Some time ago, I had transcribed a series of 10 posts whereby Quigley discusses the monetary dynamics of the Merchant Banking community from the late 19th century until WWII. Particularly fascinating is his description of the mechanics of how the "gold standard" collapsed in the early 1930's. The first in this series of posts can be accessed at the following link:
Message 17855776
This post will focus on Germany's situation between 1919-1932, particular as it concerns reparation obligations. I do feel there are some very interesting similarities between the U.S. economic environment of today, and Germany situation in the 1920’s. Obviously, there are significant differences also. And aren’t those “Morgan agents” just a lovable bunch, showing up in the darndest places. :)
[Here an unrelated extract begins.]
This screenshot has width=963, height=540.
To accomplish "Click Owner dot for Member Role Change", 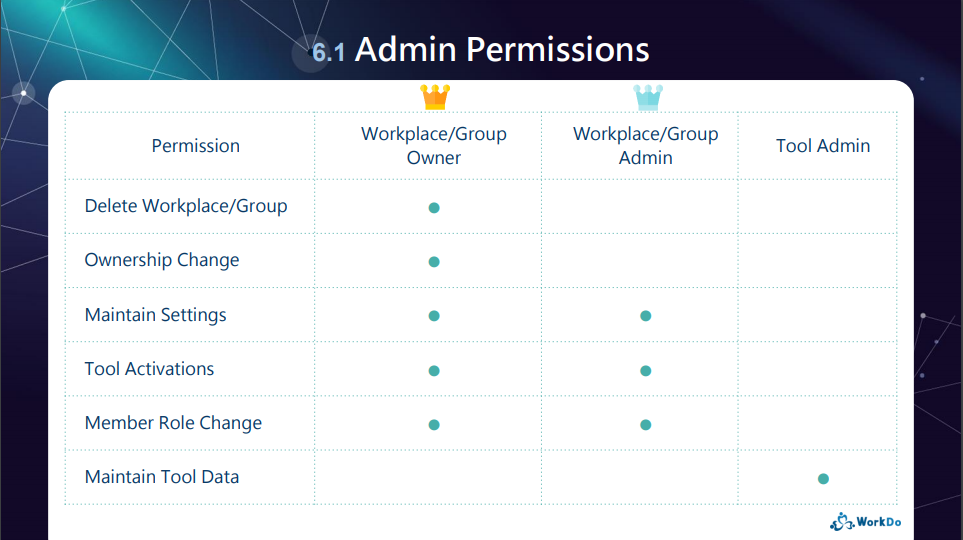I will 434,425.
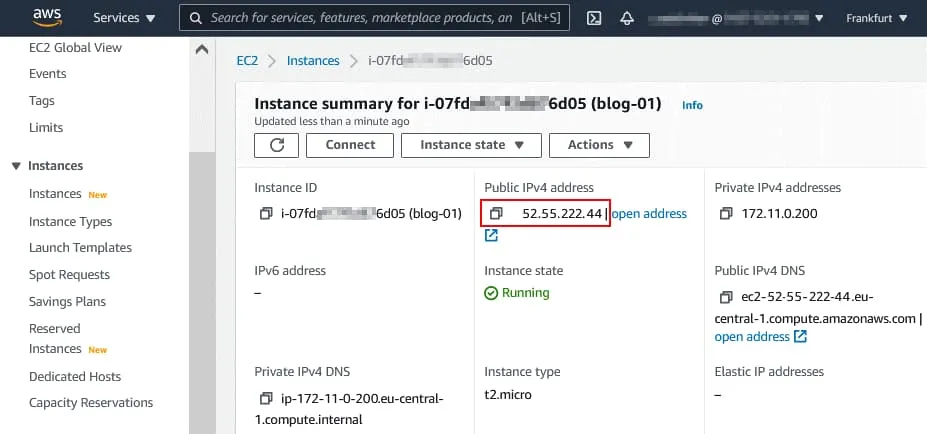
Task: Open the Services menu dropdown
Action: [124, 18]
Germany & Reparations - 1919-1932
No subject occupied a larger portion of statemen's energies than reparations during the decade after the war. For this reason, and because of the impact which reparations had on other issues (such as financial or economic recovery and international amity), the history of reparations demands a certain portion of our attentions. This history can be divided into six stages, as follows:
1 - The preliminary payments, 1919-1921 2 - The London Schedule, May 1921-September 1924 3 - The Dawes Plan, September 1924-January 1930 4 - The Young Plan, January 1930-June 1931 5 - The Hoover Moratorium, June 1931-July 1932 6 - The Lausanne Convention, July 1932
The preliminary payments were supposed to amount to a total of 20,000 million marks by May 1921. Although the Entente Powers contended that only about 8,000 million of this had been paid, and sent Germany numerous demands and ultimatums in regard to these payments, even going so far as to threaten to occupy the Ruhr in March 1921 in an effort to enforce payment, the whole matter was dropped in May when the Germans were presented with the total reparations bill of 132,000 million marks. Under pressure of another ultimatum, Germany accepted this bill and gave the victors bonds of indebtedness to this amount. Of these, 82 billions were set aside and forgotten. Germany was to pay on the other 50 billion at a rate of 2.5 billion a year in interest and 0.5 billion a year to reduce the total debt.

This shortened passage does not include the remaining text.